CHAPTER 12 (SUMMARY): MOTIVATION AND WORK
Motivation is a need or desire that energizes and directs behavior. The early view that instincts
control behavior was replaced by drive-reduction theory, which maintains that physiological
needs create psychological drives that seek to restore internal stability, or homeostasis. In
addition, some motivated behaviors increase arousal, and we are pulled by external incentives.
According to Maslow, some motives are more compelling than others.
Hunger seems to originate from changes in glucose and insulin levels that are monitored by
the hypothalamus, as well as changes in the levels of leptin, orexin, and PYY. To maintain a set-
point weight, the body also adjusts its basal metabolic rate. Body chemistry and environmental
factors together influence our taste preferences. Psychological influences on eating behavior are
most evident in those who are motivated to be abnormally thin.
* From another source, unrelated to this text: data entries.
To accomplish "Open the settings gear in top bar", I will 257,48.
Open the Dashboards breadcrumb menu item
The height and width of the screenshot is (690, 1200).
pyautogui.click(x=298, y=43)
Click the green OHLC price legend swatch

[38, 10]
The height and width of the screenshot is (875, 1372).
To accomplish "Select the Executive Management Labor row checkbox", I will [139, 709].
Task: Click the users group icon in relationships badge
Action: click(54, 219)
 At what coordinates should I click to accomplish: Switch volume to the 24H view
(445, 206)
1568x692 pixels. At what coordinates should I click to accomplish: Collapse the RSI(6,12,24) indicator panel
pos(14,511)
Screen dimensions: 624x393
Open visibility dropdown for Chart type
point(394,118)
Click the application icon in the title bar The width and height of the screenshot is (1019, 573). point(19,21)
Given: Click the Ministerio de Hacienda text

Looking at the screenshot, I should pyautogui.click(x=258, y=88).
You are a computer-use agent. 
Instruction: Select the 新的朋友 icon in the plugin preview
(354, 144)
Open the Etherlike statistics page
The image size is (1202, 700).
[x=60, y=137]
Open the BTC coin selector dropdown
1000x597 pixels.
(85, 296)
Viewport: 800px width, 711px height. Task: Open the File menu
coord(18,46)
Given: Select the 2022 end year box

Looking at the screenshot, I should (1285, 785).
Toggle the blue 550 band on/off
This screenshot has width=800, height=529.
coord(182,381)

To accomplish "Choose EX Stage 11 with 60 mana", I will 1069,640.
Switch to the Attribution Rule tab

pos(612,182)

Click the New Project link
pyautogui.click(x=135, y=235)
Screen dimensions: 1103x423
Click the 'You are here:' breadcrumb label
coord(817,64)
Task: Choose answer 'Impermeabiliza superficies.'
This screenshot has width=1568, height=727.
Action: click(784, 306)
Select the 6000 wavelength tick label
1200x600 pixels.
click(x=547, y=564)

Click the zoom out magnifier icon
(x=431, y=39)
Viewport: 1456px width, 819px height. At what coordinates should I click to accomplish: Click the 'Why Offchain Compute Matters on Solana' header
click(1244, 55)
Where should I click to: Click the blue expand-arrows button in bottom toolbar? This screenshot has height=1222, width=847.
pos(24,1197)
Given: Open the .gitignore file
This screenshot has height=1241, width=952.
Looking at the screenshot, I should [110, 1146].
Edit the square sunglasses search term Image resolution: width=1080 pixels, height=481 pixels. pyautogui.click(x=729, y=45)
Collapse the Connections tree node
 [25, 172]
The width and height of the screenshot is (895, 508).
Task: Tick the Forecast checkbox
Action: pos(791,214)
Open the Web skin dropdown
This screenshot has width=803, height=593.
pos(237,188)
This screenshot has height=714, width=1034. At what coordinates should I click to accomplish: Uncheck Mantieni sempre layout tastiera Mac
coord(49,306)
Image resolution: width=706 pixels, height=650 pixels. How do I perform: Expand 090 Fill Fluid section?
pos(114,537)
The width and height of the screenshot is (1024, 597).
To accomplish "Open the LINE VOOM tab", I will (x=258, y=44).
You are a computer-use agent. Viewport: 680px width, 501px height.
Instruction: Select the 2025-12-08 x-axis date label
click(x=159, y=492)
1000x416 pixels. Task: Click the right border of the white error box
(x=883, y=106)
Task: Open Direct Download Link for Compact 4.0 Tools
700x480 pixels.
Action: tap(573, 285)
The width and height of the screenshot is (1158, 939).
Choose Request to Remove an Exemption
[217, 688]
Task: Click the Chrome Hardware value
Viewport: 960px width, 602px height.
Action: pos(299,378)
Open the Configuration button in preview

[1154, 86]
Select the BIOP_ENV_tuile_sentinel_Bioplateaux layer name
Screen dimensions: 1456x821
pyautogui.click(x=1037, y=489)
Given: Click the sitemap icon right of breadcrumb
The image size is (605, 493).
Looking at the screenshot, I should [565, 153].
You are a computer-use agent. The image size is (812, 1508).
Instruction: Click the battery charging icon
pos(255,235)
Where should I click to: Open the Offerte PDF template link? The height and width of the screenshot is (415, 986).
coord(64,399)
Like hunger, sexual motivation depends on the interplay of internal and external stimuli. In
nonhuman animals, hormones help stimulate sexual activity. In humans, they influence sexual
behavior more loosely. One’s sexual orientation seems neither willfully chosen nor willfully
changed; new research links sexual orientation to biological factors.
The need to belong, is a major influence in motivating human behavior. Social bonds
boosted our ancestors’ survival rates. We experience our need to belong when feeling the gloom
of loneliness or joy of love, and when seeking social acceptance.
Work meets several human needs. The growing field of industrial-organizational psychology
attempts to match people to work, enhance employee satisfaction and productivity, and explore
strategies for effective workplace management.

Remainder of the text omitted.